┌─ DATA SUPPLIED

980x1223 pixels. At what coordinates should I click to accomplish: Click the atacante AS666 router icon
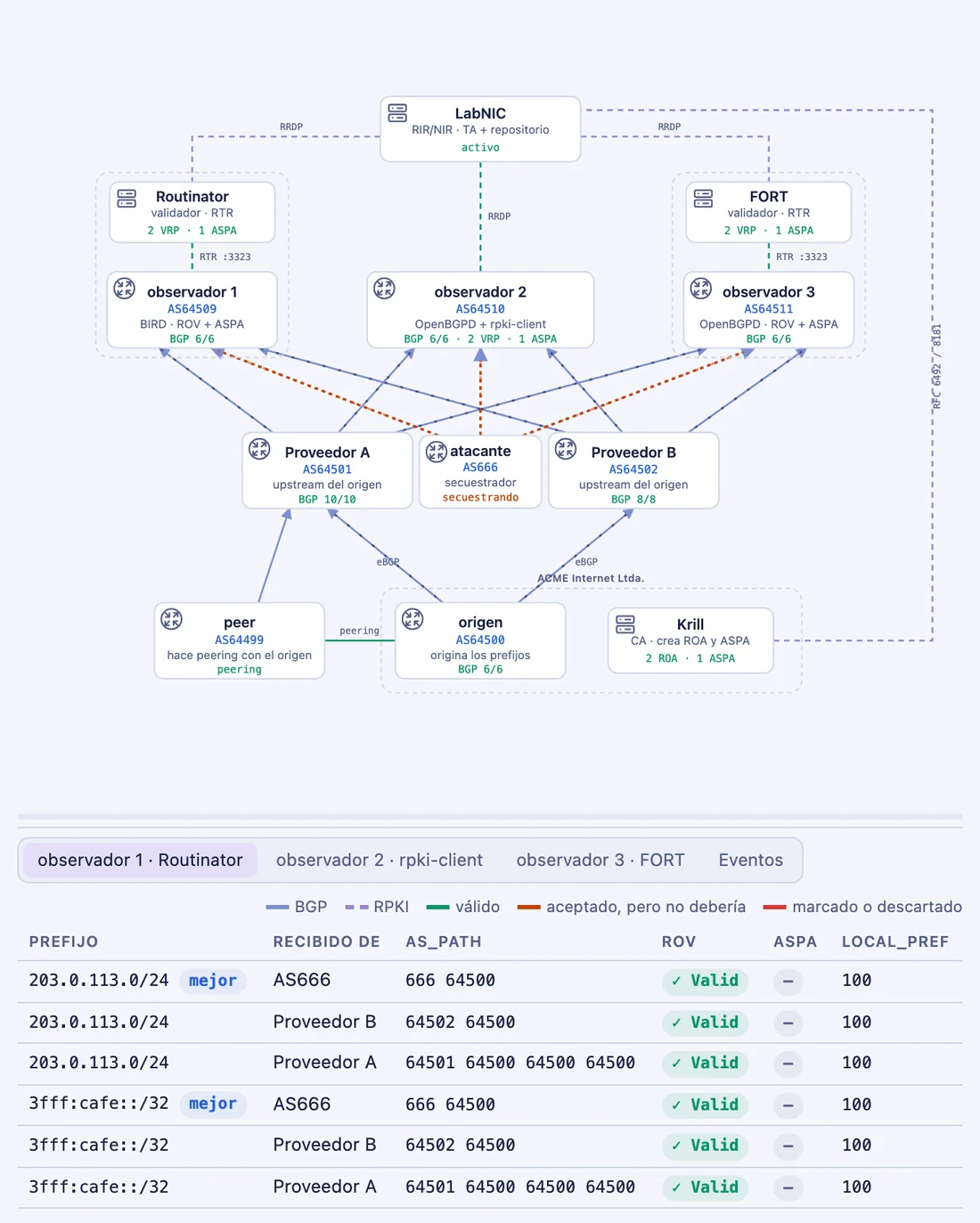pyautogui.click(x=436, y=452)
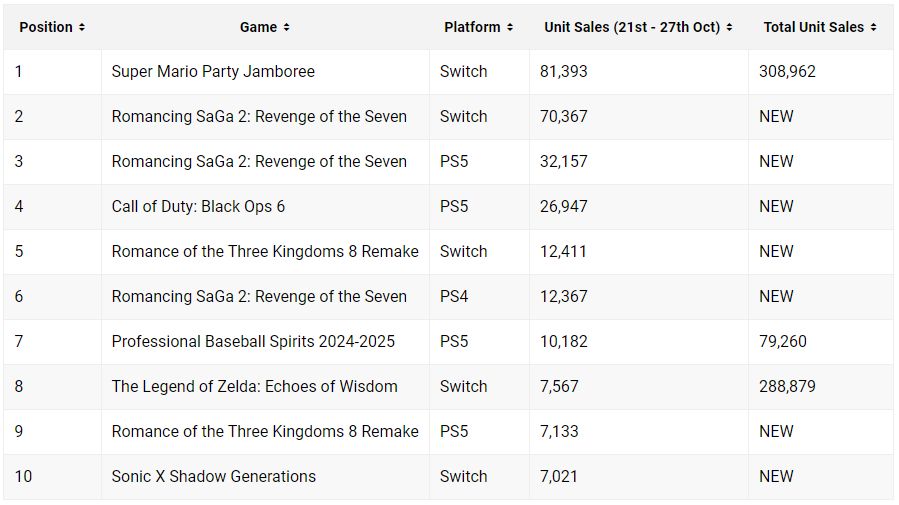Click the sort arrows beside Game header
899x505 pixels.
287,28
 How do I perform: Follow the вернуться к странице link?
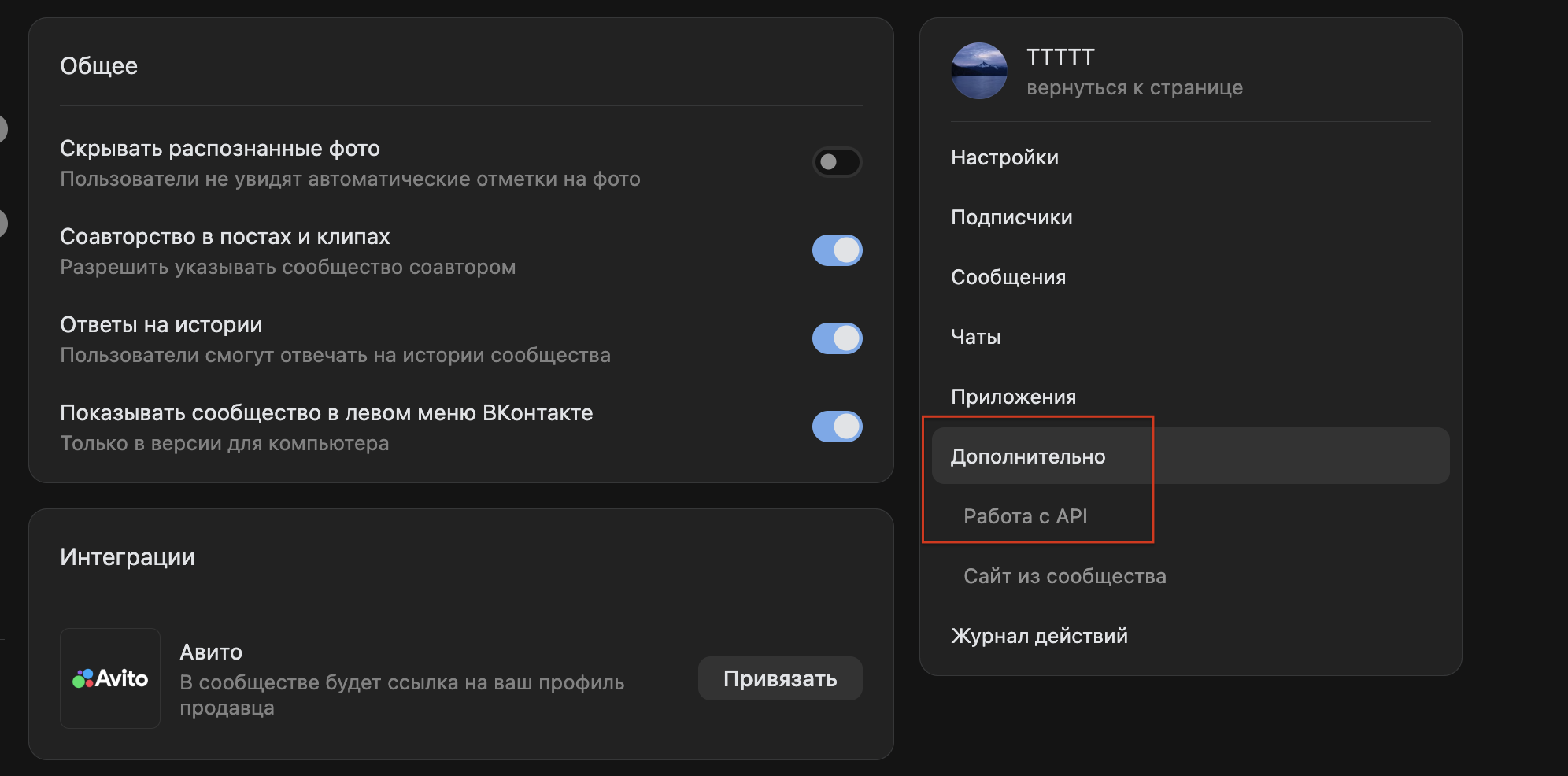(1134, 88)
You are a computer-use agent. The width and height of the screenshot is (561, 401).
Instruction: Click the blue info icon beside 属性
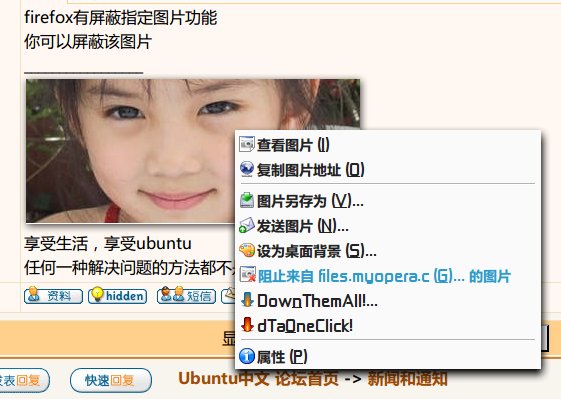click(247, 356)
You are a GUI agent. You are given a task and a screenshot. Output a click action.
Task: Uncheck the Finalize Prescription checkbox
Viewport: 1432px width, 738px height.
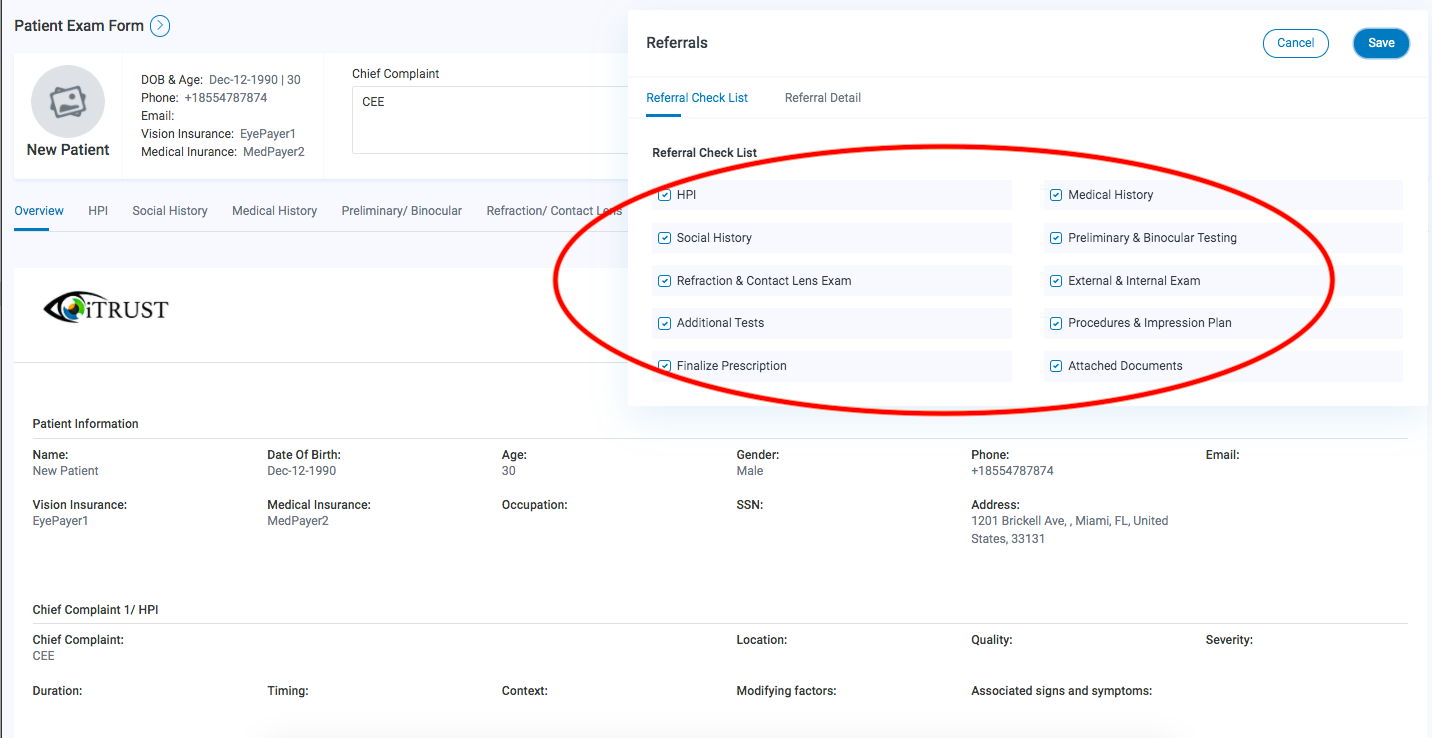(664, 365)
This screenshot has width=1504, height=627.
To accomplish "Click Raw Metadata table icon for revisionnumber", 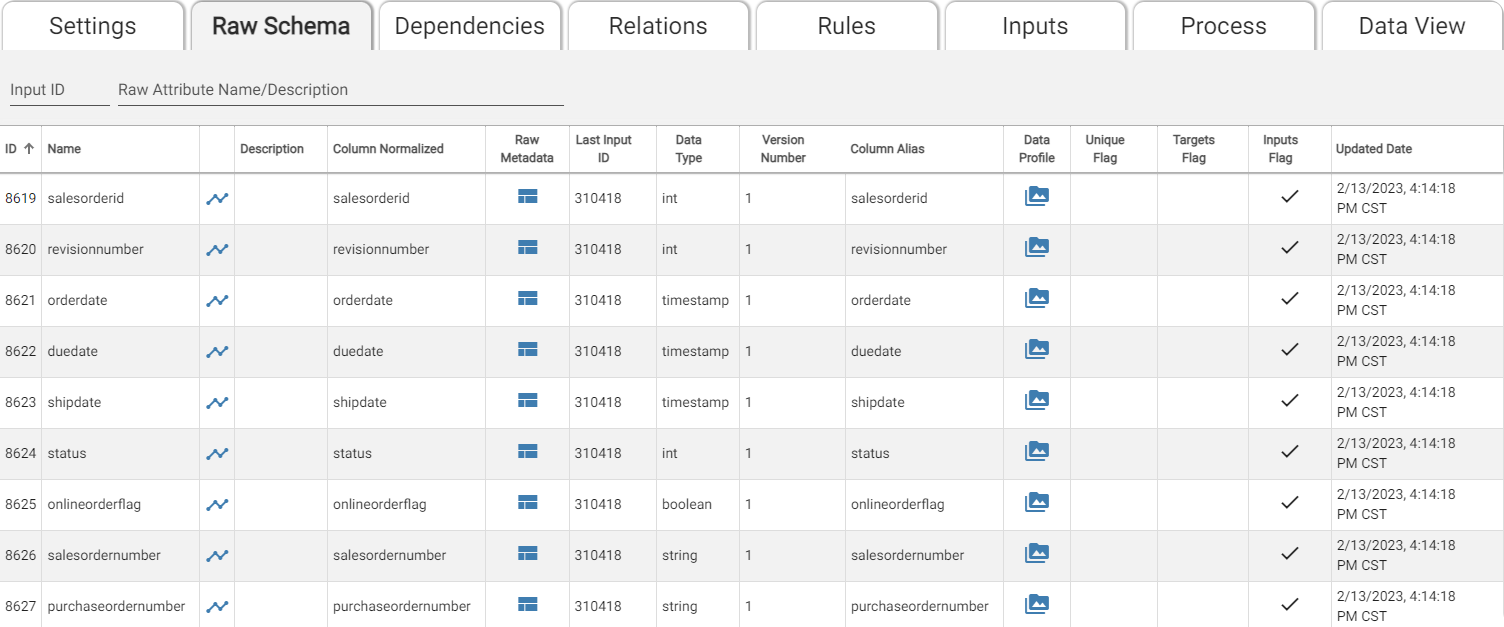I will pos(527,248).
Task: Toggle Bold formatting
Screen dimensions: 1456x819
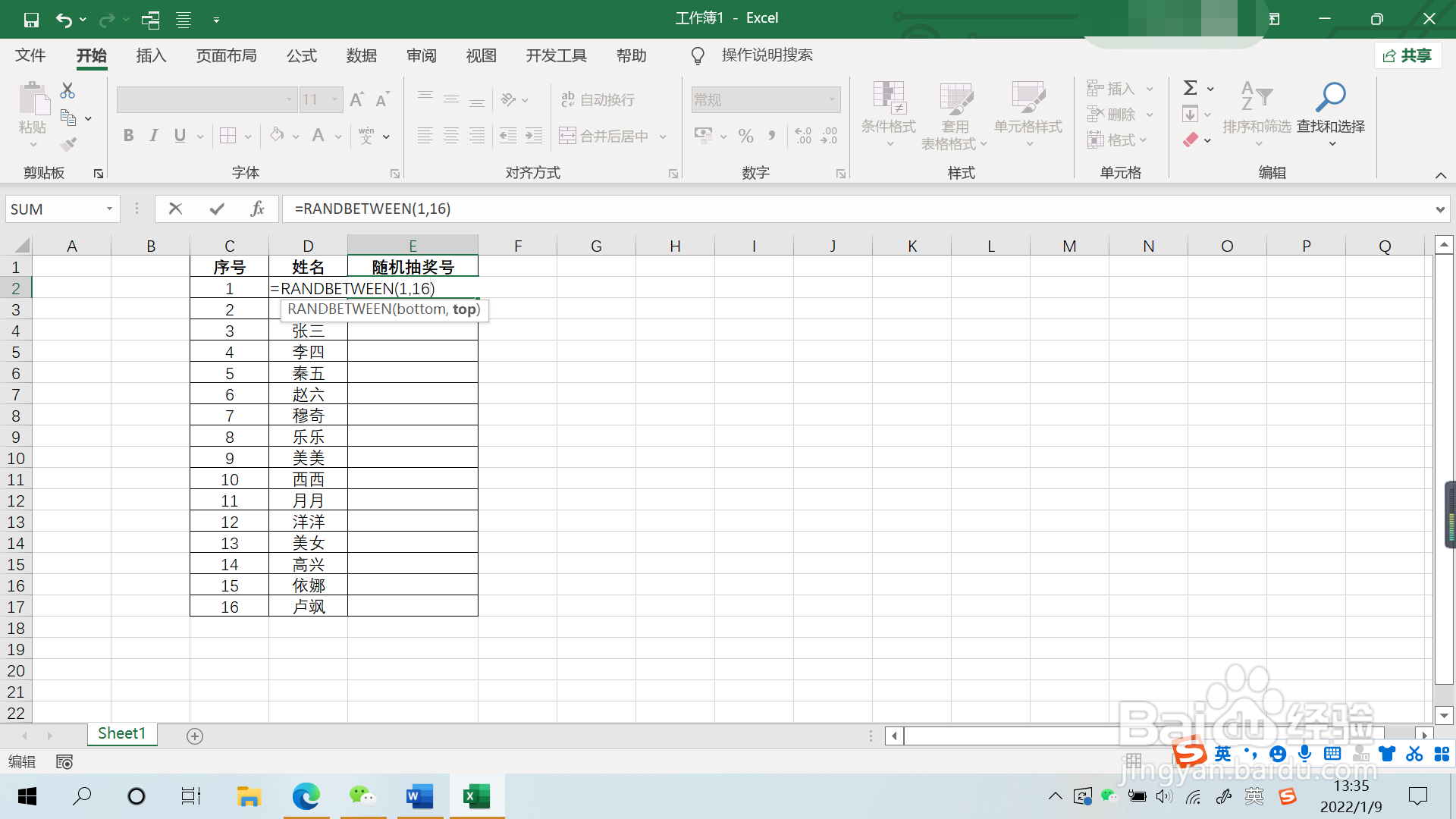Action: (128, 136)
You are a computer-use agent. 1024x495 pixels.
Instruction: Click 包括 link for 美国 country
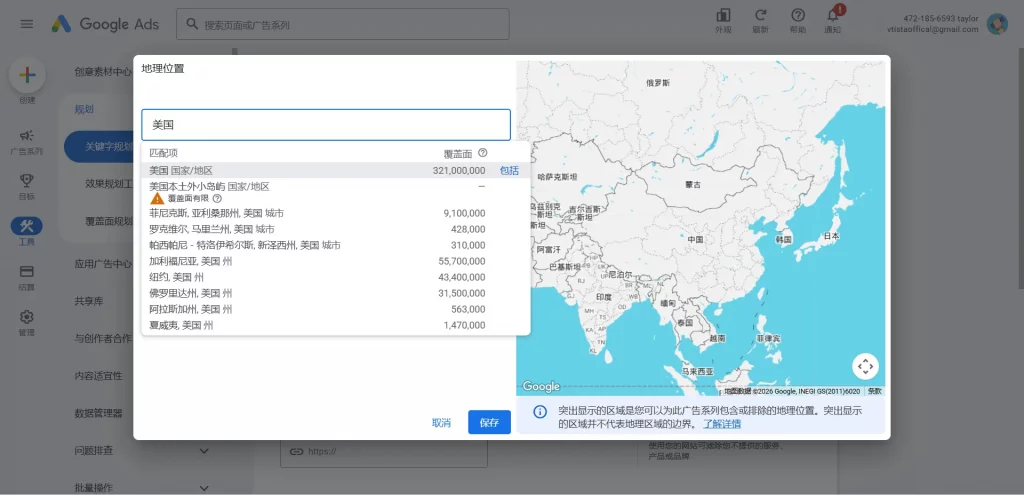pyautogui.click(x=509, y=171)
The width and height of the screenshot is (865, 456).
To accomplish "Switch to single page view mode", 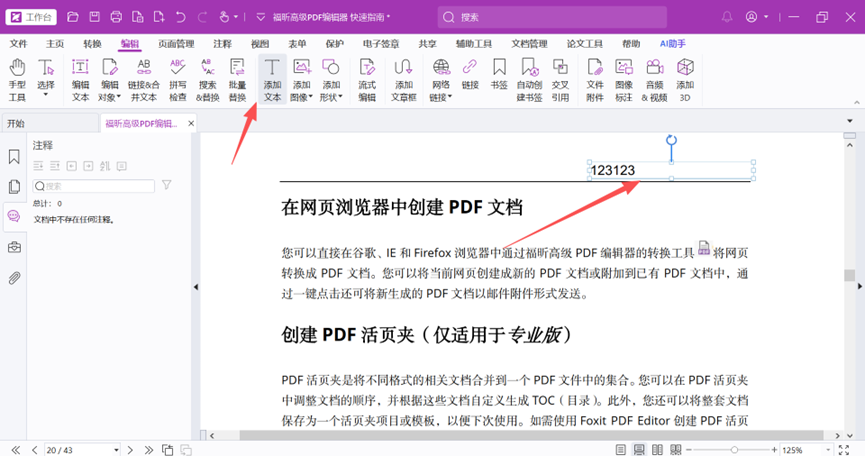I will pyautogui.click(x=622, y=450).
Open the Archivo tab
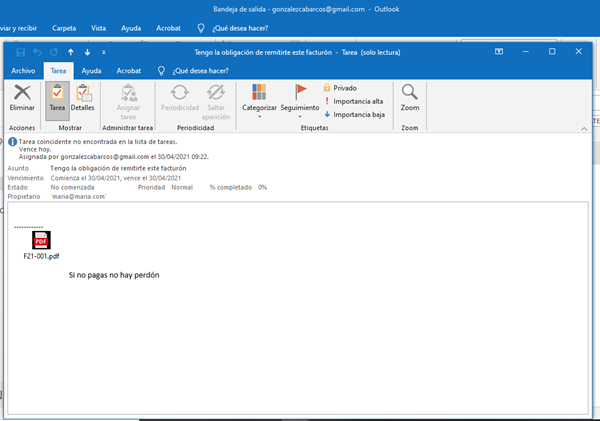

└─

## DO THIS
How many lines of the listing above contain the word "height"? Case counts. Give only the number.

## RESULT OF THIS TASK
4